Obviously, Air Supply is coming from a somewhat different place.
The reason Air Supply is a butt and a punch line is because it isn’t Bob Dylan. Instead of gritty amateurishness, Air Supply has that professionally slick piano tinkling along someplace that is absolutely not a cross roads and Russell Hitchcock emoting like a fruity castrati in too-tight pants. The winking reference to making the “stadiums rock” (emphatically in quotations) as a vivisected guitar pretends to be cock rock for a couple of bars just underlines the gratuitous lack of grit. Because there is no grit. There is only schmaltz.
So, yes, if you’re looking for authenticity, Air Supply is telling you right there in their name they are the wrong vendor. Instead, what Air Supply has to sell is their very inauthenticity; the transparent showmanship of bathos. Instead of knowing earthiness, you get that preposterously gifted voice soaring amidst lyrical puffery like “The beating of my heart is a drum and it’s lost and it’s looking for a rhythm like you.” It’s a towering cotton candy blank; emotions pinned, as the song says, to not much if anything. Rather than pretending to be real when you listen to Air Supply, you get to pretend to not be.
Air Supply isn’t a great band…but some inauthentic bands are.
The Carpenters are working the same sort of territory as Air Supply — you’ve got the tinkling piano, you’ve got music heading for the ramparts, you’ve got the voice heading up there with it. Karen Carpenter’s singing has a purity and expressiveness that Hitchcock’s helium novelty lacks, though, and Neil Sedaka’s lyrics manage sophisticated cheese that’s a significant improvement on Air Supply’s more lumpen brand. As a result, the smooth surface comes across not just as exuberant bombast, but as a kind of disavowed desperation. The smiling Disney mask gapes open, and inside is a bleak emptiness of soul.
That’s the appeal of Brian Wilson’s music as well. Why exactly the Beach Boys are critical darlings is a bit unclear; perhaps it’s just that they timed their careers right in the middle of boomer heaven, or maybe it’s the flashes of Chuck Berry-esque guitar on their early hits. But by the time of the 1968 Friends, such authenticity as there was is gone, and what you’re left with is the kind of fruity, neutered vocals that will later lift Air Supply aloft, and the funkless, polished plastic jazz arrangement that Richard Carpenter would clone. Even more than his successors, Wilson wallows in his inauthenticity — the vacuous space where a real self should be.

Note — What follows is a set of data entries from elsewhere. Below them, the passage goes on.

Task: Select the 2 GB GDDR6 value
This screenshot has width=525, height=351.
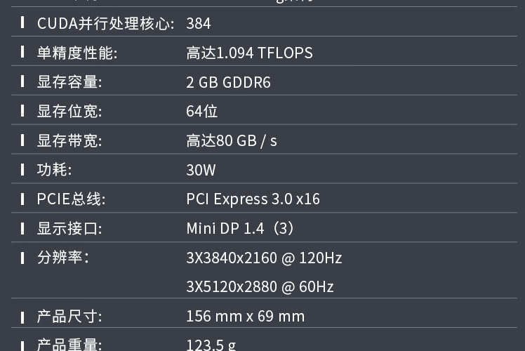Action: 228,83
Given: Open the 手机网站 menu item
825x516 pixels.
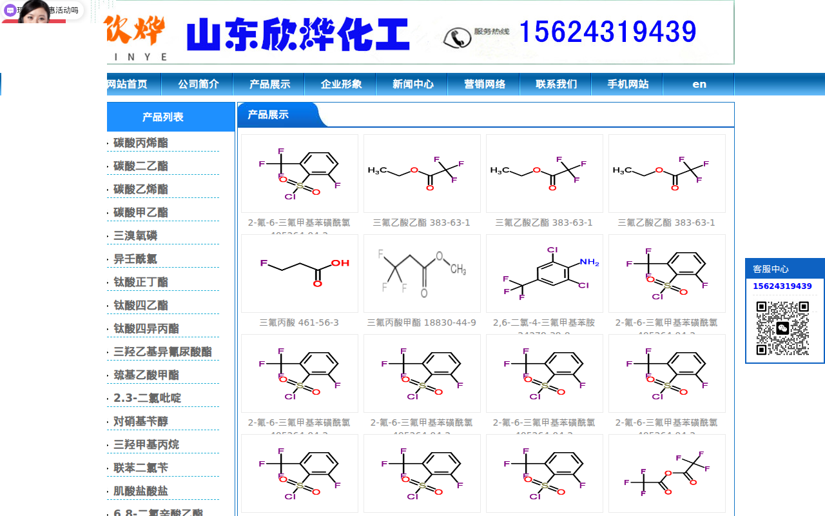Looking at the screenshot, I should [626, 84].
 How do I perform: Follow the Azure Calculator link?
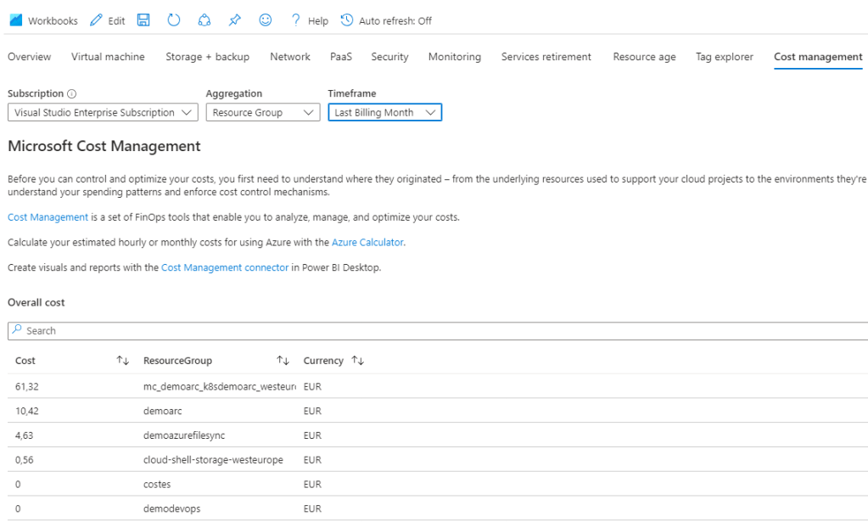pyautogui.click(x=367, y=243)
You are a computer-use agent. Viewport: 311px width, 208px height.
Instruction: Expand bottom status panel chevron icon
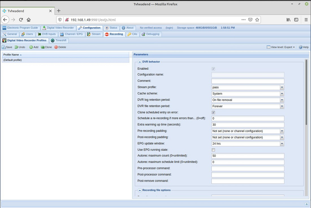[307, 204]
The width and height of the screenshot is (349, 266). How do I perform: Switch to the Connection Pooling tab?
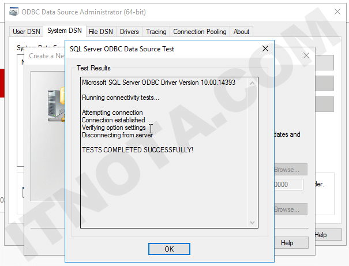point(200,32)
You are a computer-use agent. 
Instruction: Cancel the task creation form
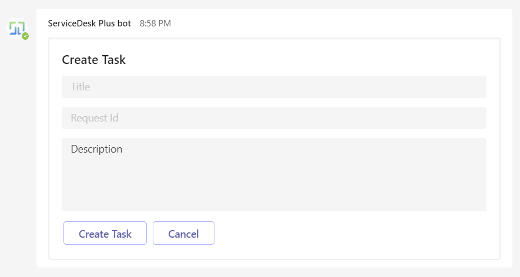(x=183, y=234)
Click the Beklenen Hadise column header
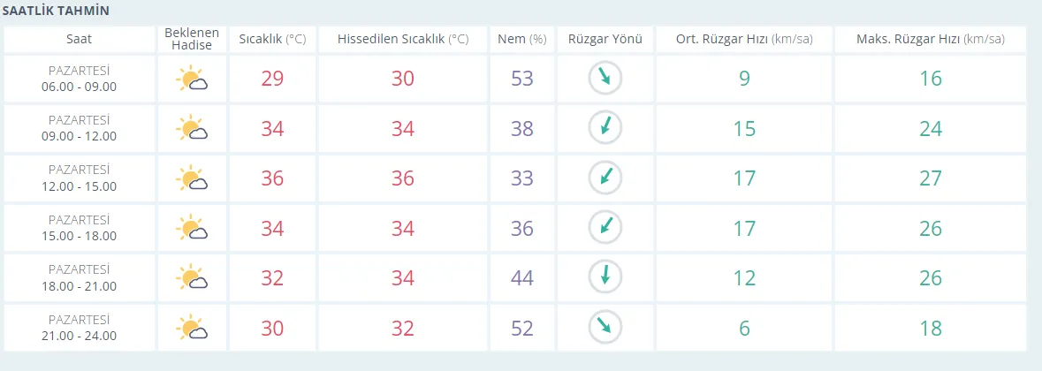This screenshot has width=1042, height=371. 192,39
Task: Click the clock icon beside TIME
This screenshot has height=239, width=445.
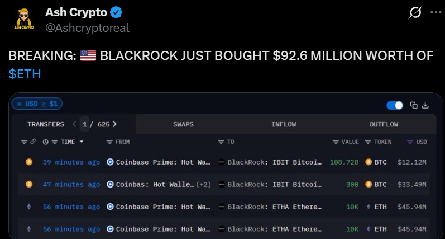Action: [x=45, y=142]
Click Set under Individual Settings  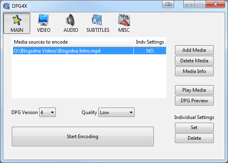[194, 128]
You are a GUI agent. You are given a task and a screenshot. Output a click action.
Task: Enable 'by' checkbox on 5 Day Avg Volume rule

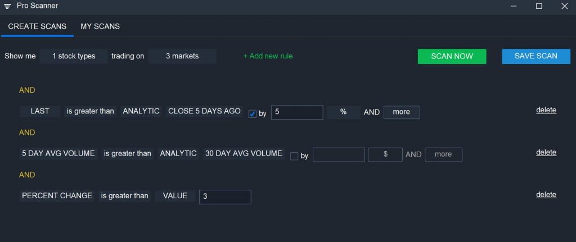[294, 156]
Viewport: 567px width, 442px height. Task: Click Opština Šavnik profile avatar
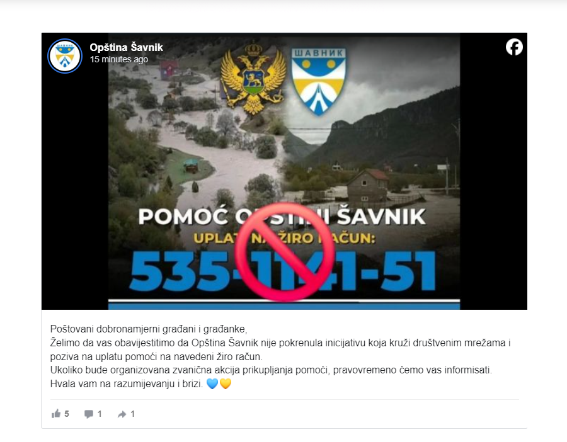[x=65, y=56]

“I get a lot of thoughts in the morning
I write ’em all down
If it wasn’t for that
I’d forget ’em in a while.”
The next verse is him trying to remember a friend’s phone number and thinking about it and remembering it and calling, but then the friend isn’t home so he has to write a letter. No doubt consumption of weed (and other things) is in part responsible for this anti-narrative, but through whatever chemical combination, the song is about its lack of being about anything — it’s adrift in its own expansive hollowness. Proponents of authenticity often argue that you need to be real to be an individual, but in their different kinds of lacks, Air Supply, the Carpenters, and the Beach Boys show that you can be idiosyncratic and even occasionally beautiful and still be made out of nothing at all.